Help Center / Settings & AI
Settings & AI
Covenant has very little to configure — that's the point. The main optional setting is the bring-your-own-key AI assistant.
Data & storage settings
- Where data lives: your browser's
localStorage, keycovenant.v1. See Security & privacy. - Backup: Vendors tab → Export portfolio (JSON) for a full backup; Export all vendors (CSV) and the BAA inventory CSV for spreadsheets.
- Cross-device: sign in to the cloud tier to sync the PHI-safe ledger summary. See Cloud sign-in & Pro.
The AI assistant (optional, bring-your-own-key)
If the AI module is present, a ✦ AI button appears in the tab bar. It is entirely opt-in and makes zero network calls until you add your own key and click an AI action.
Configuring it
- Click ✦ AI in the tab bar.
- Pick a provider: OpenRouter (recommended & default), OpenAI, or Anthropic.
- Paste your API key (the hint shows the expected key prefix and where to get one).
- Optionally set a model; otherwise the provider default is used (OpenRouter defaults to a Claude model).

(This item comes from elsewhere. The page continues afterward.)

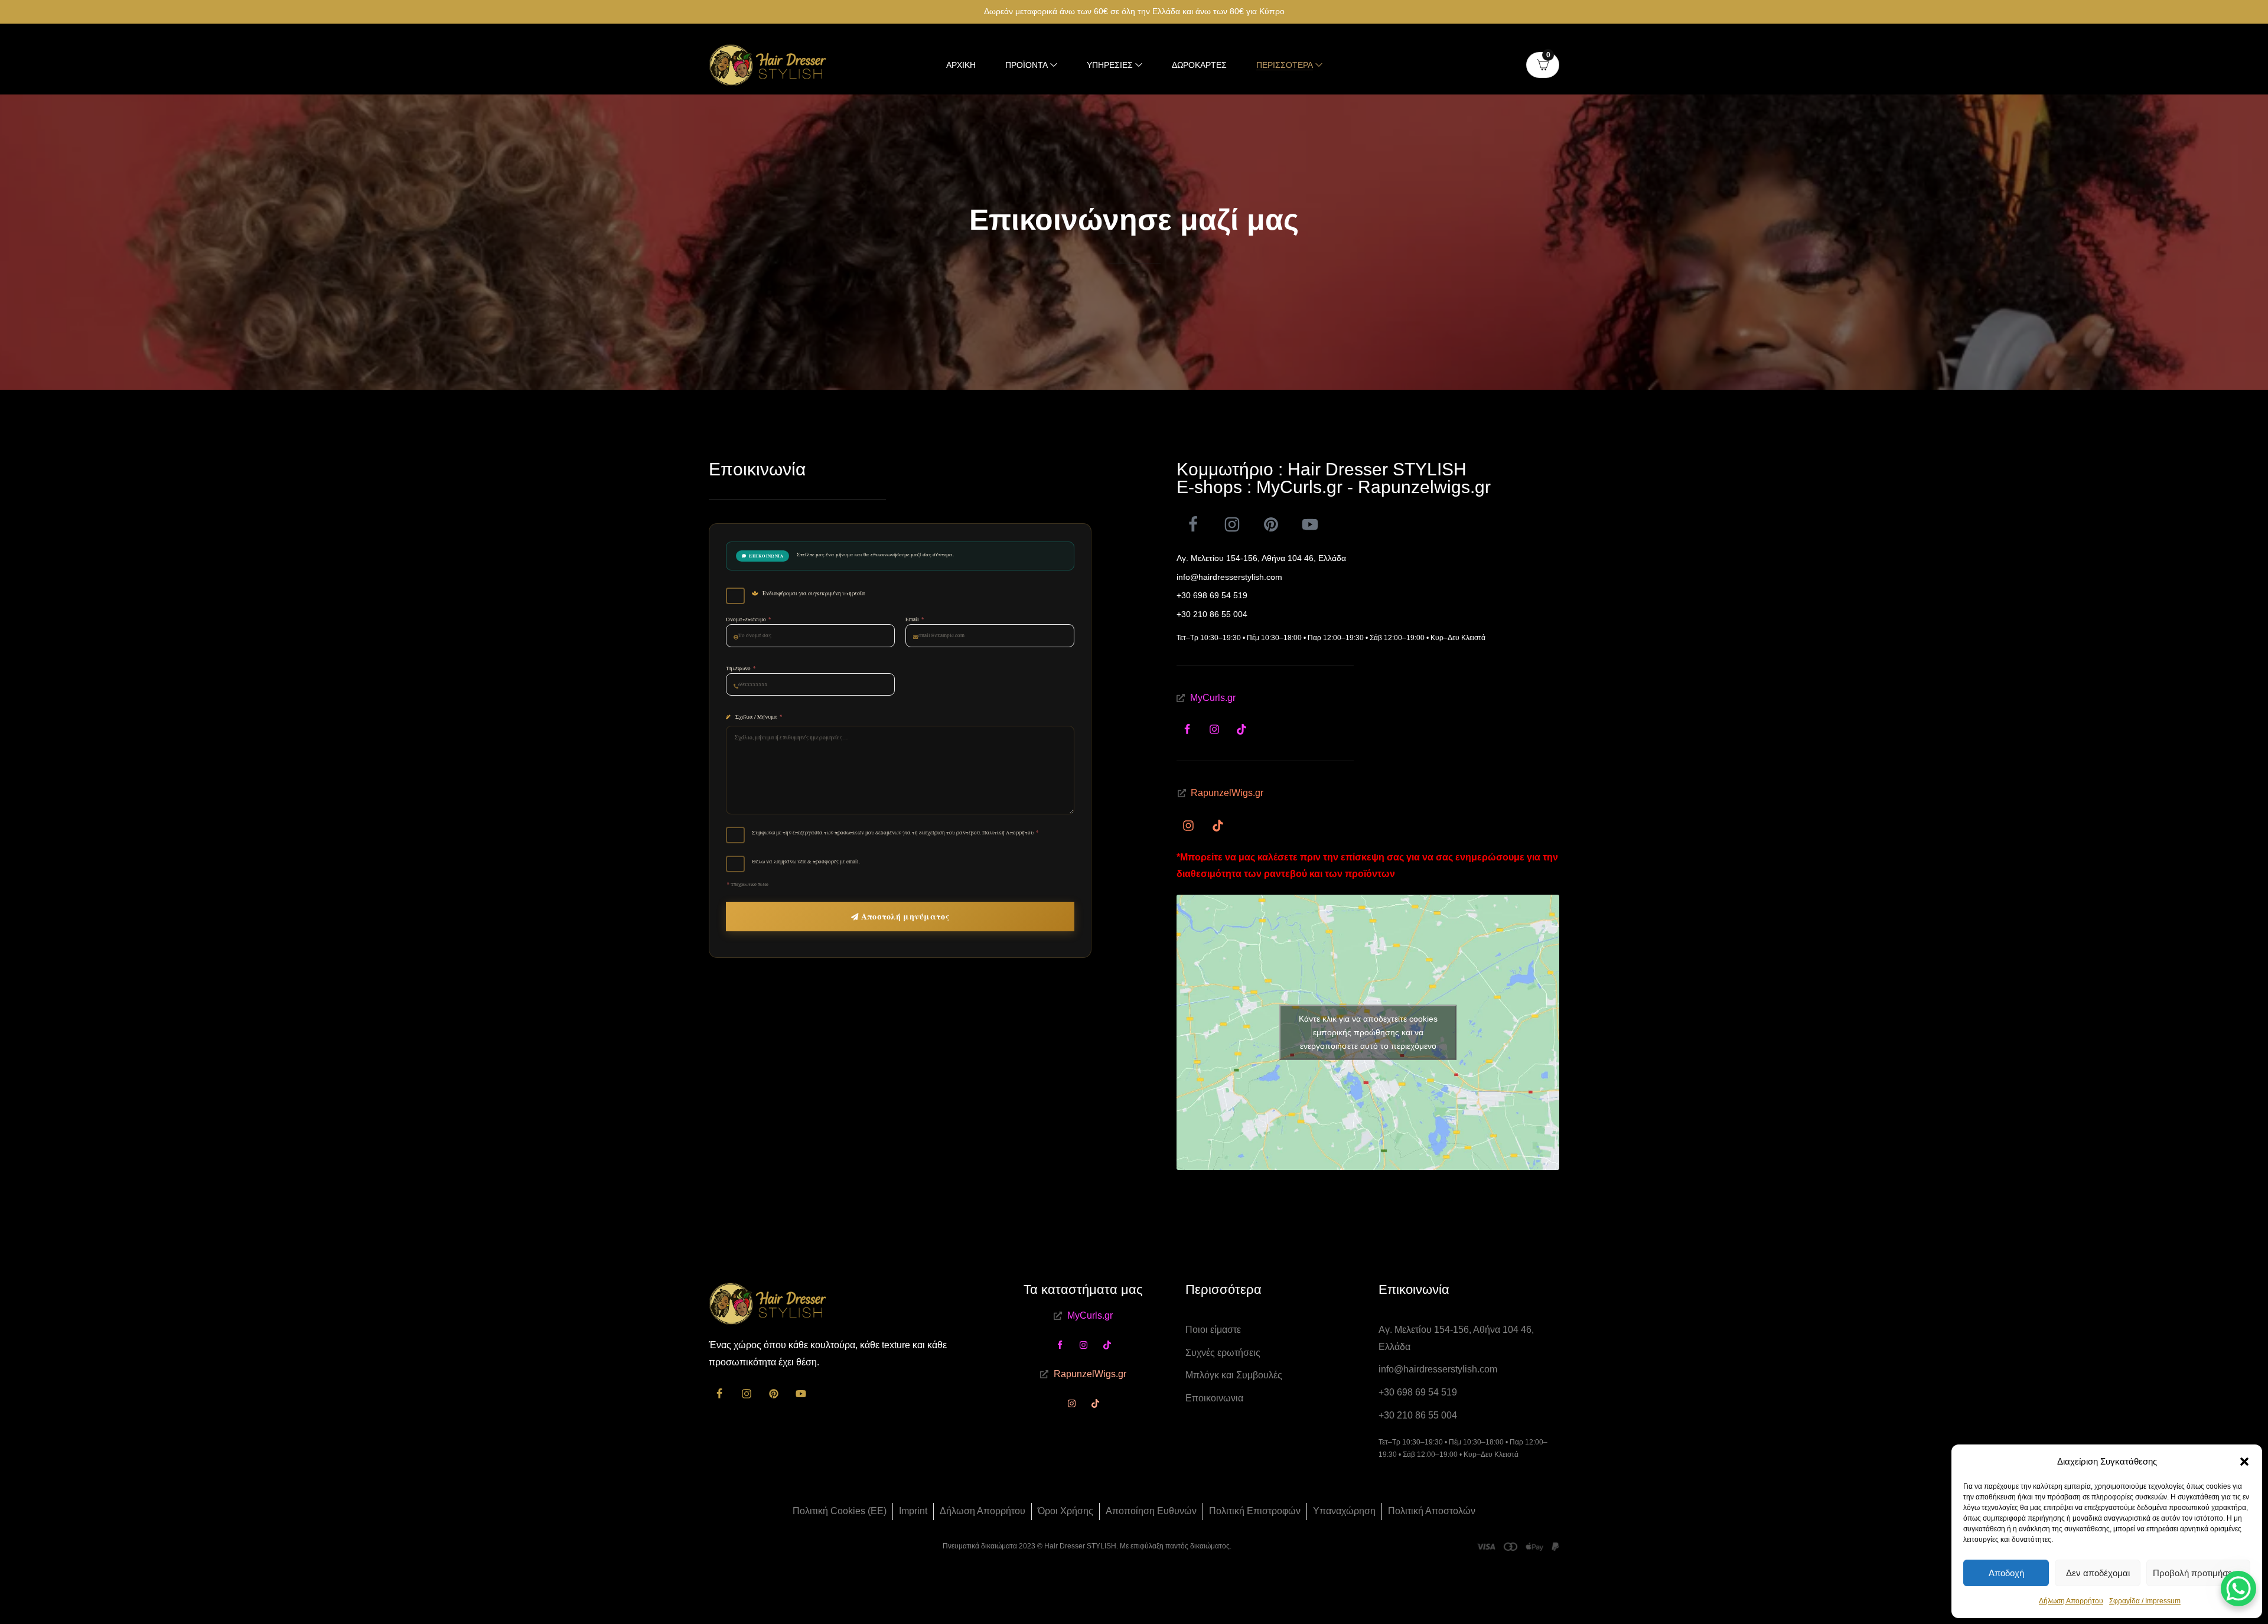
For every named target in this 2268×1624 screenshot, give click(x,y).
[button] (2244, 1462)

- Save. Clear key removes it.
How it stays safe
| Property | Detail |
|---|---|
| Client-direct only | Your browser calls the provider's own endpoint directly. The key never reaches Keystone or any Dosanjh Labs server. It lives in localStorage (covenant_ai_settings_v1). |
| Data-minimized | Prompts are assembled only from structured vendor-risk facts (name, domain, category, tier, score, flag/clause text, severities) — never BAA free-text or document contents. |
| Scrub backstop | A scrubber redacts and hard-blocks the send if a likely personal identifier (SSN/MRN/DOB/address) or a provider secret (an sk-… key or Bearer token) is detected. |
| Advisory only | All output is labeled AI-drafted / advisory; nothing is auto-applied. |
Where AI buttons appear
| Button | Location | What it drafts |
|---|---|---|
| Summarize this assessment | Questionnaire card | A short risk summary from the flags + pass-%. |
| Draft risk note | Coverage card | A residual-risk paragraph for a risk register / BAA memo. |
| Draft gap-check narrative | BAA card | An explanation of the missing §164.504(e) clauses and what to ask the vendor. |
| Triage | Per finding | An explanation of the finding plus a remediation ask to send the vendor. |
If the AI module isn't present, the ✦ AI button simply doesn't appear and the app is otherwise unchanged.